• [Work instructions]
Return nothing but the lines from the one containing "Task: Click the" through the end of the records below, exactly as they stand and without pictures.

• [Source information]
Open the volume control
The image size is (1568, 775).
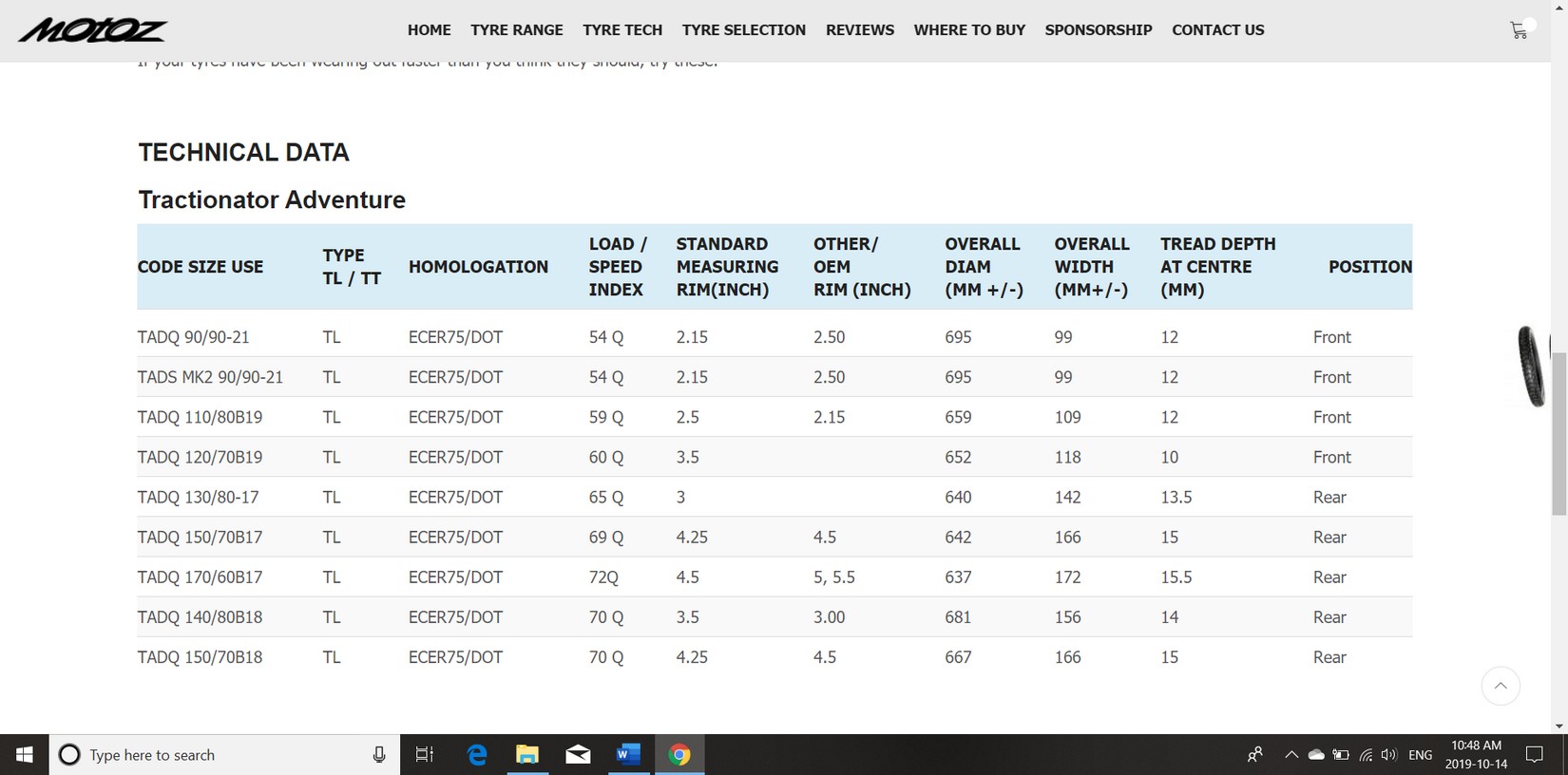pos(1388,755)
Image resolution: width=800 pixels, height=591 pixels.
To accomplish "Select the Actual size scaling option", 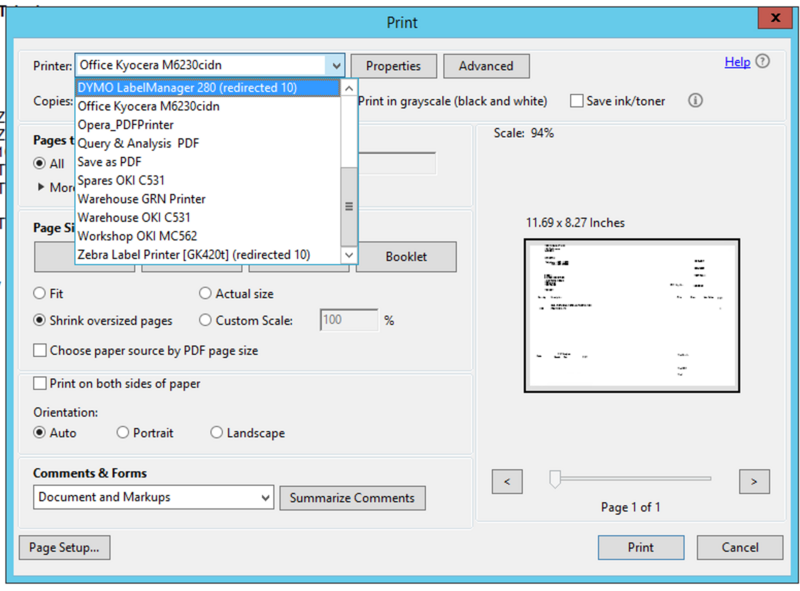I will coord(205,293).
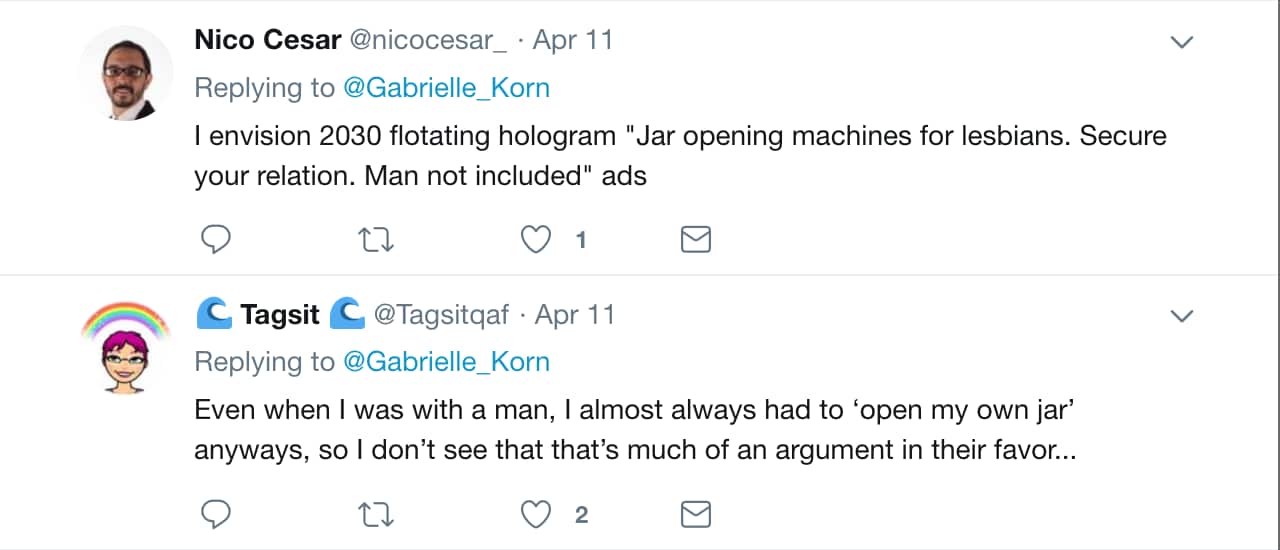This screenshot has width=1280, height=550.
Task: Send Nico Cesar's tweet via Direct Message
Action: click(695, 240)
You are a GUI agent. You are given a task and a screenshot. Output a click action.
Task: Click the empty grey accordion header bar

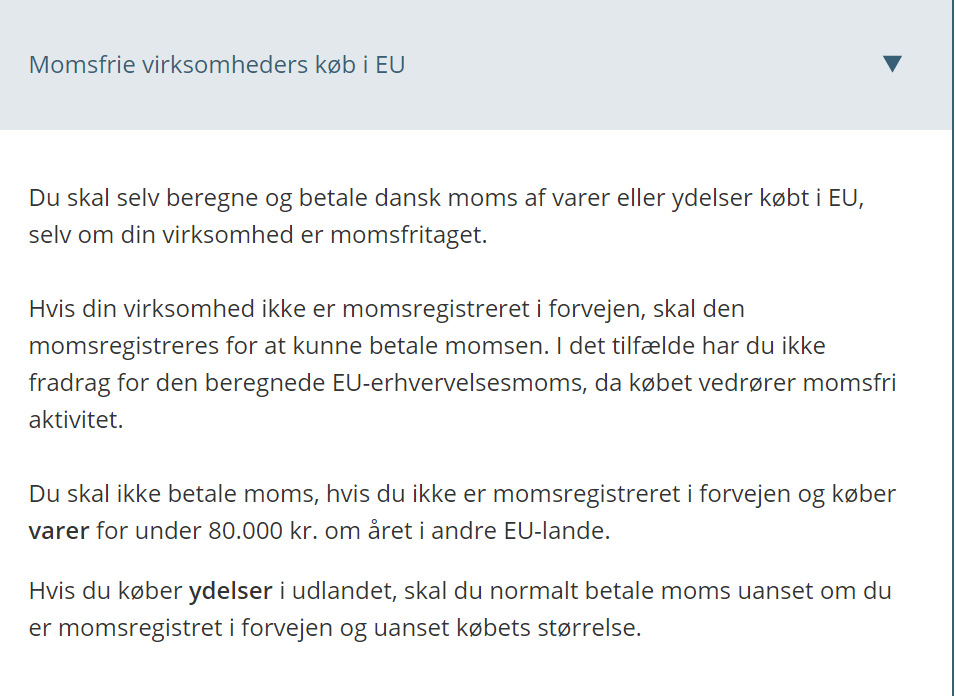point(640,65)
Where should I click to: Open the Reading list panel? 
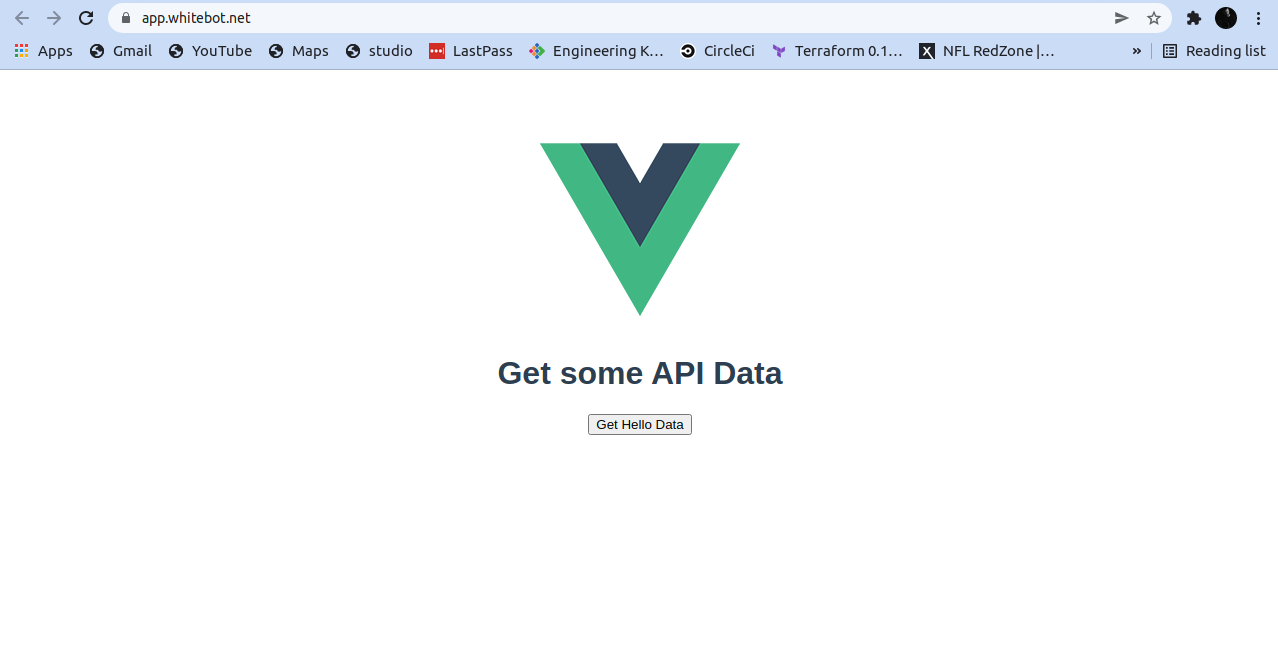[1214, 51]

• [Task solution]
Task: Click the empty grey accordion header bar

point(640,65)
Where should I click to: Open the Reading list panel? 
[1214, 51]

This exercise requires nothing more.